What you will do: Would you find each line in the entries below with the string "STARS" and copy it?

Stored data:
··········

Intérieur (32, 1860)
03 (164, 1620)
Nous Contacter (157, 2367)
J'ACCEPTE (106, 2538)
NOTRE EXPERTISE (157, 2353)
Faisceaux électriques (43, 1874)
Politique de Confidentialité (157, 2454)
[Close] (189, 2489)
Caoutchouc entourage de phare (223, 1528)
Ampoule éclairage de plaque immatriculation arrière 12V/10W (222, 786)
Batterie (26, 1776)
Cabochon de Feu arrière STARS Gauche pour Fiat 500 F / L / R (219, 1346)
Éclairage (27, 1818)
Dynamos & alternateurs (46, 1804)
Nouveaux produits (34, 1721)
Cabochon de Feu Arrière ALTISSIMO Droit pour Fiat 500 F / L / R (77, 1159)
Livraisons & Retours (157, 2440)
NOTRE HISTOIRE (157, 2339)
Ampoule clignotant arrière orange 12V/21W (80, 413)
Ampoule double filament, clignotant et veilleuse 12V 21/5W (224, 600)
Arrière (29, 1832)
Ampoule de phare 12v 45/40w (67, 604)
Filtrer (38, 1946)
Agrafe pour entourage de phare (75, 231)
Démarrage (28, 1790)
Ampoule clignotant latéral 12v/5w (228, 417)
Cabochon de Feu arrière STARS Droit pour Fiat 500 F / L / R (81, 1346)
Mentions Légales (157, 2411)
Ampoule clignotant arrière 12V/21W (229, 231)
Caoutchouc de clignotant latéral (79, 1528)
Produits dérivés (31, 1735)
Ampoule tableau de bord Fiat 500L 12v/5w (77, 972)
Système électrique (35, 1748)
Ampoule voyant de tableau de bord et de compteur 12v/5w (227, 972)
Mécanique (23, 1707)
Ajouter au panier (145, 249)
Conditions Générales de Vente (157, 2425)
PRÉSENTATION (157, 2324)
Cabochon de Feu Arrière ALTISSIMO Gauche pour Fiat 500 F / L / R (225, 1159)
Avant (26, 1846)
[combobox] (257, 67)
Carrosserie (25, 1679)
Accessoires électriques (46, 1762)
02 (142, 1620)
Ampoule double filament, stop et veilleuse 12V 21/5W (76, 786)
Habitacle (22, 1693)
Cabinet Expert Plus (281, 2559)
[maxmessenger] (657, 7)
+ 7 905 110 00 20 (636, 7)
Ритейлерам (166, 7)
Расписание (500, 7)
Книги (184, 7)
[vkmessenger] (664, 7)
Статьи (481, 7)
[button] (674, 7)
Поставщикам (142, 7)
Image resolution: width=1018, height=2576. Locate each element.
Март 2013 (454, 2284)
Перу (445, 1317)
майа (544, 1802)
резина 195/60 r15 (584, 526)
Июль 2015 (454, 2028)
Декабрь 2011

··········

Response box:
Cabochon de Feu arrière STARS Gauche pour Fiat 500 F / L / R (219, 1346)
Cabochon de Feu arrière STARS Droit pour Fiat 500 F / L / R (81, 1346)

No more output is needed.